Presidential Commission of Uganda

Agency overview
- Formed: May 22, 1980
- Dissolved: December 15, 1980
- Jurisdiction: Uganda
- Headquarters: Kampala, Uganda;
- Agency executive: Paulo Muwanga, Chairman;
- Parent agency: Government of Uganda

= Presidential Commission of Uganda =

Interim government of Uganda (1980)

The Presidential Commission of Uganda was a transitional governing body in Uganda that operated from May 22 to December 15, 1980, following the overthrow of President Godfrey Binaisa. Chaired by Paulo Muwanga, the commission served as the de facto executive authority as the office of President of Uganda during a turbulent period in Uganda’s history, bridging the gap between Binaisa’s presidency and the general election that restored Milton Obote to power. The commission was established to stabilize the country amid political instability and to oversee the controversial 1980 election, which sparked significant unrest.

== Early composition ==
the presidential commission of Uganda was established on 27th July 1985 following the military coup that overthrew the government of President Milton Obote. The commission was created by the Military administration headed by Tito Okello to serve as Uganda's collective head of state during transitional period.

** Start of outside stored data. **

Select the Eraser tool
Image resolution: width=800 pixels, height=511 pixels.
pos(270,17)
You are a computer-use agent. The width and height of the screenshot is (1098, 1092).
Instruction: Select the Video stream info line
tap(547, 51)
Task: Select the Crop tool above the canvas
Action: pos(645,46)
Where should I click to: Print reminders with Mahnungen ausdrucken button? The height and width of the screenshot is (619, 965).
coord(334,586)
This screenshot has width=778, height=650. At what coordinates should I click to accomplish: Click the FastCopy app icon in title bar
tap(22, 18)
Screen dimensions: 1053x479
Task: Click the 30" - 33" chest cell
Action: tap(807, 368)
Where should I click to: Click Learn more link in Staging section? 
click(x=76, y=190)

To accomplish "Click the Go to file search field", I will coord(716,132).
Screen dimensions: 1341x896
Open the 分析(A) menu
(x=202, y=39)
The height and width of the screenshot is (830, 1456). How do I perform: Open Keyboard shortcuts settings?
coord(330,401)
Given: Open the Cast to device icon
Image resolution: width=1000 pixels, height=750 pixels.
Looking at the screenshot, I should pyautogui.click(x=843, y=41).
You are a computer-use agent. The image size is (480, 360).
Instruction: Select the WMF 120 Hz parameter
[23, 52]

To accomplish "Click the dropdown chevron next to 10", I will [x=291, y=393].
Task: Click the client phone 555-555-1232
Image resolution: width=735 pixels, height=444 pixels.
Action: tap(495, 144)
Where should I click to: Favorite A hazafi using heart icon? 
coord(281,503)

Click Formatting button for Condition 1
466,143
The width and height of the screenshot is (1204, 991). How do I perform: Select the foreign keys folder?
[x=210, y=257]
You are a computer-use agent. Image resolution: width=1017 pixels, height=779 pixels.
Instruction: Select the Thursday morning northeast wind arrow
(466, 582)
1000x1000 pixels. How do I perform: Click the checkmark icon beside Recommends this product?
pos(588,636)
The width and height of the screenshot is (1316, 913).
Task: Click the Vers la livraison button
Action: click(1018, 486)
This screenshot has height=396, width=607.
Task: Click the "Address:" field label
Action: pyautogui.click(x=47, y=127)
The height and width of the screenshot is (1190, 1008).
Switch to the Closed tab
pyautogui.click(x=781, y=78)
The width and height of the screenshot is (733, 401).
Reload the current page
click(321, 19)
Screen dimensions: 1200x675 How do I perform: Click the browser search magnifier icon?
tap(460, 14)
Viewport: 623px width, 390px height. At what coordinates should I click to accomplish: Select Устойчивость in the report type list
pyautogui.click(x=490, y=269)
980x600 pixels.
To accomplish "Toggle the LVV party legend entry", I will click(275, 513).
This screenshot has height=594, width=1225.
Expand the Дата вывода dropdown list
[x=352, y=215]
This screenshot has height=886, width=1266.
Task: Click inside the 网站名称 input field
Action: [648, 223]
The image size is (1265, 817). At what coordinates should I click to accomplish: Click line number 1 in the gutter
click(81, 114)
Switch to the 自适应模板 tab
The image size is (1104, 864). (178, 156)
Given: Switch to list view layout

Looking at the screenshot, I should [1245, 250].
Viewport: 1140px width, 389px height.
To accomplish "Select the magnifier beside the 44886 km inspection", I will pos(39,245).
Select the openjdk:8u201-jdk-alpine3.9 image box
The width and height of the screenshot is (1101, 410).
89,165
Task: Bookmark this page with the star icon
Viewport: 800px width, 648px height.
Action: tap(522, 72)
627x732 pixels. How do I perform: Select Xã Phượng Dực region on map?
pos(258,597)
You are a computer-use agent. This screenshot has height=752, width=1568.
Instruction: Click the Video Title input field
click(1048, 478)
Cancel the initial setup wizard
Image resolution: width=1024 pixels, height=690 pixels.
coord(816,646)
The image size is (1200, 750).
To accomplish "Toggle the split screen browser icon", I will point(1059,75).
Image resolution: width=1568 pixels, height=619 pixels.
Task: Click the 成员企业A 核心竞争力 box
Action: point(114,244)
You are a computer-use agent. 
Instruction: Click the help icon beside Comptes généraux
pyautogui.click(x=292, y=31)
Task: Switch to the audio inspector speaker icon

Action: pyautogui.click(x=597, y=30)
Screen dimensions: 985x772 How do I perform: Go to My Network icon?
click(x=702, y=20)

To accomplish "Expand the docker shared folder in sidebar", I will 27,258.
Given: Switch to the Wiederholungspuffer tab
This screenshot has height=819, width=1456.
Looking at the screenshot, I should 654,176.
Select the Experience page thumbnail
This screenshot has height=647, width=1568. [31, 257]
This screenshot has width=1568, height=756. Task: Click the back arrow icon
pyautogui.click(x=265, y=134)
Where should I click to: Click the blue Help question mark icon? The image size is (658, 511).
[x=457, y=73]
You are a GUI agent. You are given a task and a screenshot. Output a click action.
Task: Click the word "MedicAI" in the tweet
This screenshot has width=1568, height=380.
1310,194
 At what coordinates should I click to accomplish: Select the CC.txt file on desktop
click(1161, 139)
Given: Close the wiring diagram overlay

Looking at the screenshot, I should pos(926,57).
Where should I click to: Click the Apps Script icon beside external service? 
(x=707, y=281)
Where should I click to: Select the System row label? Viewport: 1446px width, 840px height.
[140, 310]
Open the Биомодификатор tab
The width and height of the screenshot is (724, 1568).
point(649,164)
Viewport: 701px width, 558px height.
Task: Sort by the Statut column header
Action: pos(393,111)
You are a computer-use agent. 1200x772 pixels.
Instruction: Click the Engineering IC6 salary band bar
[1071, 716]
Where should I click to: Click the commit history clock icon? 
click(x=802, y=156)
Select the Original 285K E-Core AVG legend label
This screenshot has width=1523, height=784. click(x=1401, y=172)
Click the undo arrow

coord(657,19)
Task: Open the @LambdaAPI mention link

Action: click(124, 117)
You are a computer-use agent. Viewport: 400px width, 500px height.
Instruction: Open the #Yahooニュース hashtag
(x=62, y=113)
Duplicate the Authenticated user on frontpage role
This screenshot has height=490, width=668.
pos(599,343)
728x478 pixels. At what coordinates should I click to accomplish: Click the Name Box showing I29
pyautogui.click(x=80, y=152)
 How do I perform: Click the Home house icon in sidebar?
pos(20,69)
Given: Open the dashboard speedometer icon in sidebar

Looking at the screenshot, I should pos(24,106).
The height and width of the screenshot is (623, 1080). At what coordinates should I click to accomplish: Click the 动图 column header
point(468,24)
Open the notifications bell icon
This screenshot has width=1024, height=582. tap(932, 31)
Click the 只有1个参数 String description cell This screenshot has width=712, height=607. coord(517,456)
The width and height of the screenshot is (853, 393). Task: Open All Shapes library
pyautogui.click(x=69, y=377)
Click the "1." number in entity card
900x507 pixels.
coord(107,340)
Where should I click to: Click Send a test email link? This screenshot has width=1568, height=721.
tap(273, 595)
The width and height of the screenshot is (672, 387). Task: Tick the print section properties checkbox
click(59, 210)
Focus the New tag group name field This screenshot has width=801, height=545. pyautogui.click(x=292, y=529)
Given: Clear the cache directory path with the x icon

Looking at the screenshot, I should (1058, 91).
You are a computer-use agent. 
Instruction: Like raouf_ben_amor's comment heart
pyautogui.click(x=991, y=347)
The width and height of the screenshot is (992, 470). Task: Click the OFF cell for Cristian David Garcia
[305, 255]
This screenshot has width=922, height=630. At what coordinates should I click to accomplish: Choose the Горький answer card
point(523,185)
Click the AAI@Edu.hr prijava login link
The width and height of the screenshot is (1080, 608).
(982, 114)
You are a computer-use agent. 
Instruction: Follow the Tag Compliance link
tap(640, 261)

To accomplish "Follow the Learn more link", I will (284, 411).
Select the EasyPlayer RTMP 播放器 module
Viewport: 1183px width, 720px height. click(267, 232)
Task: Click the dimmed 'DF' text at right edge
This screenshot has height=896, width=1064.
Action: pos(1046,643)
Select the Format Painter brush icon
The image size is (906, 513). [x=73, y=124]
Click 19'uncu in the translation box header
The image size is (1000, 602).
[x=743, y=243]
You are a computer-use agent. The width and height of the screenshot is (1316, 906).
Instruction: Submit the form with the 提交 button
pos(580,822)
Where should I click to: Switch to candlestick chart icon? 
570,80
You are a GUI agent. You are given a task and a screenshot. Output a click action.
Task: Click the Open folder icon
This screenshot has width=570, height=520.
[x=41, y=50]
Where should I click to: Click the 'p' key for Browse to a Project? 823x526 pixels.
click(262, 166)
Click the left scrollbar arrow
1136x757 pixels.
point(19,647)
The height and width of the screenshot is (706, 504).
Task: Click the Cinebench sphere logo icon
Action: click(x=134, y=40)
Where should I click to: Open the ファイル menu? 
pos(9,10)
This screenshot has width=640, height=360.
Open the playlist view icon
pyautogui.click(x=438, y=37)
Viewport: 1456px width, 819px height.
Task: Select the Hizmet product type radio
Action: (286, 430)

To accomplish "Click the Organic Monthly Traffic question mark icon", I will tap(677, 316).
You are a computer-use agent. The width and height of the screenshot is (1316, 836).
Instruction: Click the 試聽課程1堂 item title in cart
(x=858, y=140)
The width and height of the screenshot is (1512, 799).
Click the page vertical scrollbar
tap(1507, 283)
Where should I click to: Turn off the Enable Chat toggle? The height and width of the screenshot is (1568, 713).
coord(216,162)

the commission was chaired by Pawulo Muwanga. Its original members included Yoweri Hunter Wacha-Olwol, Justice saulo musoke, Lt. General Otema Allimadi, and John Babiiha. The membership reflected an effort by the military government to include individuals with legal, political, administrative, and military experience durung the period of political instability.

== Composition and Role ==
The Presidential Commission was a six-member body, with Paulo Muwanga as its chairman. Other members included key political and military figures. The commission’s primary role was to govern Uganda during the transitional period, managing state affairs and preparing for the December 1980 general election. As head of the commission, Muwanga wielded significant influence, overseeing both executive and electoral processes. The commission operated under the Uganda National Liberation Front (UNLF), a coalition formed to unify opposition groups after Amin’s fall.

It was composed as follows:

Leaders and member Interim Government of Presidential Commission of Uganda

| # | Position | Name | Inaugurated | Left office |
|---|---|---|---|---|
|  | National Resistance Army |  |  |  |
| — |  | Godfrey Binaisa | 5 May 1980 | 5 May 1980 |
| 1 | Chairmen (rotating monthly) | Paulo Muwanga | 5 May 1980 | 12 May 1980 |
| 2 |  | Yoweri Museveni | May 1980 | May 1980 |
| 3 |  | Oyite-Ojok | May 1980 | May 1980 |
| 4 |  | Tito Okello | May 1980 | May 1980 |
| 5 |  | Zeddy Maruru | May 1980 | May 1980 |
| — |  | William Omaria | May 1980 | 22 May 1980 |
| — |  | Steven Kashaka | 22 May 1980 | 22 May 1980 |
| 6 |  | Joram Mugume | 22 May 1980 | 22 May 1980 |
| — |  | Pecos Kuteesa | 22 May 1980 | 22 May 1980 |
| — |  | Smith Open Acak | 22 May 1980 | 22 May 1980 |
|  | Presidential Commission of Uganda |  |  |  |
| 7 |  | Saulo Musoke | 22 May 1980 | 15 December 1980 |
| 8 |  | Polycarp Nyamuchoncho | 22 May 1980 | 15 December 1980 |
| 9 |  | Yoweri Hunter Wacha-Olwol | 22 May 1980 | 15 December 1980 |
|  | Presidential Commission of Uganda |  |  |  |
| 10 |  | Milton Obote | 15 December 1980 | 15 December 1980 |

== 1980 General Election ==
The commission’s most significant responsibility was overseeing the general election held on December 10, 1980. Muwanga, as head of the Electoral Commission, declared the Uganda People’s Congress (UPC), led by Milton Obote, the winner, securing Obote’s return to the presidency. However, the election was marred by allegations of fraud, including ballot stuffing and voter intimidation, leading to widespread controversy. Opposition groups, particularly Yoweri Museveni’s Uganda Patriotic Movement, rejected the results, claiming the commission manipulated the outcome to favor Obote. This dissatisfaction fueled the Ugandan Bush War, a guerrilla conflict led by Museveni that eventually toppled Obote’s government in 1986.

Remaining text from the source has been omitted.